Broadcom and the Xiph.Org Foundation hold patents relating to CELT, Skype/Microsoft patents are relevant to the SILK part. Alleged patent claims by Qualcomm and Huawei proved incorrect.

Version 1.1

Meanwhile, an experimental development branch of the reference coder has started to work towards a version 1.1 with significantly better sound quality. On December 21, 2012, after more than a year of development, the first alpha version of the 1.1 series was released. On July 11, 2013, the beta phase for version 1.1 began and version 1.0.3 was released, which fixes some bugs and adopts the surround sound API of the 1.1 series. The finished version 1.1 was released on December 5, 2013.

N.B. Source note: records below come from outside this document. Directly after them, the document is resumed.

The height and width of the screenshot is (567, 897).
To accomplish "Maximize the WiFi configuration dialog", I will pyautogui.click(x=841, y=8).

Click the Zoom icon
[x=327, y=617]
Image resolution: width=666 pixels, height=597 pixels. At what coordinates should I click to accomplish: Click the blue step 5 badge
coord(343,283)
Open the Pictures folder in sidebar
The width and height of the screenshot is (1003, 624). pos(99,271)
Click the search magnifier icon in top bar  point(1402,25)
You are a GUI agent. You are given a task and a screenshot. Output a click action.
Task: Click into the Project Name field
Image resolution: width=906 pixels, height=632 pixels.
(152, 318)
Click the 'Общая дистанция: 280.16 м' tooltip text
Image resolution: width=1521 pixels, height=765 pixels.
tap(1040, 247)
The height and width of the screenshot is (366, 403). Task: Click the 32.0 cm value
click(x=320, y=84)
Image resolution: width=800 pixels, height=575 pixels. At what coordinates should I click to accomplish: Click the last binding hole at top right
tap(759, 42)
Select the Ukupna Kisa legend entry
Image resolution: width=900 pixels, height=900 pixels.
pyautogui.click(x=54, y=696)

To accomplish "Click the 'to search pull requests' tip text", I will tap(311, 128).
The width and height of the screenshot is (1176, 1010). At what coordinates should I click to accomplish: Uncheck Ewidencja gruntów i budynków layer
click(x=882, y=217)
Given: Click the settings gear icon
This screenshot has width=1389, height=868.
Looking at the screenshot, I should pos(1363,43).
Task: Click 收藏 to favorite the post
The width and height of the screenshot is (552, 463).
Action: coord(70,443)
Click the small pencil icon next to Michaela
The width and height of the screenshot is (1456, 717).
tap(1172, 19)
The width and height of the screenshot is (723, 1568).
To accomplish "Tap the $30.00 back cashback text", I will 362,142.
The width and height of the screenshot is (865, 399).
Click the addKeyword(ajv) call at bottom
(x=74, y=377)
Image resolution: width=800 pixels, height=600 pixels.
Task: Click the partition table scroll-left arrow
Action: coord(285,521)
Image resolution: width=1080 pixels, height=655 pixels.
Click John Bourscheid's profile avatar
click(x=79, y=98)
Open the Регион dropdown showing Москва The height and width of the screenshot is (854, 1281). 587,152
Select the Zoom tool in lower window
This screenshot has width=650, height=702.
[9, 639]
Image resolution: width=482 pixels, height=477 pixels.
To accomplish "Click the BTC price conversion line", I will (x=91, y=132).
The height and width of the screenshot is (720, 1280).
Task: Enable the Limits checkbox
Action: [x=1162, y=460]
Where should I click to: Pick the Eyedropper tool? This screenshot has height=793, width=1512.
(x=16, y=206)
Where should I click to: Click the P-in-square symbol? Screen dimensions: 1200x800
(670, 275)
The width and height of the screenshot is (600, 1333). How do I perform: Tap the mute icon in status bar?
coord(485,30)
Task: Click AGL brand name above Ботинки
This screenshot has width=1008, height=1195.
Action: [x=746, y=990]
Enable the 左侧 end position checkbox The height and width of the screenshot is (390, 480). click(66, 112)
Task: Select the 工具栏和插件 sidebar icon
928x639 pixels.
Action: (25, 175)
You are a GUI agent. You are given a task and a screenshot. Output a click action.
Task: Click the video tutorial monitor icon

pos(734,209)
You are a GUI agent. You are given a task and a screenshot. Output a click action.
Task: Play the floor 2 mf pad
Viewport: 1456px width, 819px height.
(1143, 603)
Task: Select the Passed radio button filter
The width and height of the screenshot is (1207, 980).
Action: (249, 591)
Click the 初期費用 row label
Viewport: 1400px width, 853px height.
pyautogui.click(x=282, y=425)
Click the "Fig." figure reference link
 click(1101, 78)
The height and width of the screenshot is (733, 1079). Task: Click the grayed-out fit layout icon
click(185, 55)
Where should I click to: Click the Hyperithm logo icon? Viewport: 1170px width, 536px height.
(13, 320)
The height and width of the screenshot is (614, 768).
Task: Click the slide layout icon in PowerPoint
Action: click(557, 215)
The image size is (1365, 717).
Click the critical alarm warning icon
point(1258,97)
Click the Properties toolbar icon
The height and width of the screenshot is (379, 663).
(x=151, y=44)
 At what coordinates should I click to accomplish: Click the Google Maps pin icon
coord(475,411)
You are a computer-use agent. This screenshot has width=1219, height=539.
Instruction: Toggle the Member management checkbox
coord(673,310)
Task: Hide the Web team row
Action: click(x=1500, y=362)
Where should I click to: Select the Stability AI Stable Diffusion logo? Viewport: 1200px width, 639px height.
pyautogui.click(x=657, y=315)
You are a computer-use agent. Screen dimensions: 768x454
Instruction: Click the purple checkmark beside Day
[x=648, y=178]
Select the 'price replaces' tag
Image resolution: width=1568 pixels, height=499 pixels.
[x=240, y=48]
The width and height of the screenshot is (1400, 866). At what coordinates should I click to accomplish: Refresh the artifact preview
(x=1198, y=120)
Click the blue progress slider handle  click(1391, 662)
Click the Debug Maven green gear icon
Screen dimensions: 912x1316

Version 1.1 of the reference coder has reportedly achieved significantly better sound quality and efficiency, especially with particularly tonal sequences, by taking advantage of more possibilities of the format and improved coding decisions. Among other things, it exploits the possibilities of the bit rate variability (VBR) format by dynamically distributing the available bit rate between frequency bands ("dynalloc" - "band boost", "allocation tilt"). It has an unlimited VBR mode and adapts the bit rate more aggressively to the complexity of the source material. The new VBR mode now tries to achieve a constant quality across all files and no longer to reach the specified target bit rate per file. The encoder has been calibrated to approach the specified target bit rate on average for a large quantity of encoded material with a wide mix of different, typical useful signals. Several new analysis steps investigate signal characteristics and inform coding decisions. Among other things, the bit rate is now increased by assessing the tonality of particularly tonal passages and automatically switched between the integrated LPC-based speech codec, MDCT-based coding and hybrid mode by recognizing speech signals. For spatial sound formats with more than two channels, dynamic bit rate assignment to the individual channels is now performed using masking effects between the channels and there have been quality improvements for the LFE channel. Due to initial code optimizations, the entire reference codec now has a significantly higher operating speed, especially on ARM devices.

Other new features include the possibility of predictive detection of signal characteristics for operating scenarios where time delays are not critical, the more efficient display of strongly correlated stereo signals, the rejection of DC components (3 Hz high pass), the temporal variation of the bit rate based on the volume and a level limiter to prevent hard clipping.

On November 26, 2015, version 1.1.1 with assembler optimizations for x86 (SSE, SSE2, SSE4.1), MIPS and ARM (NEON) was released.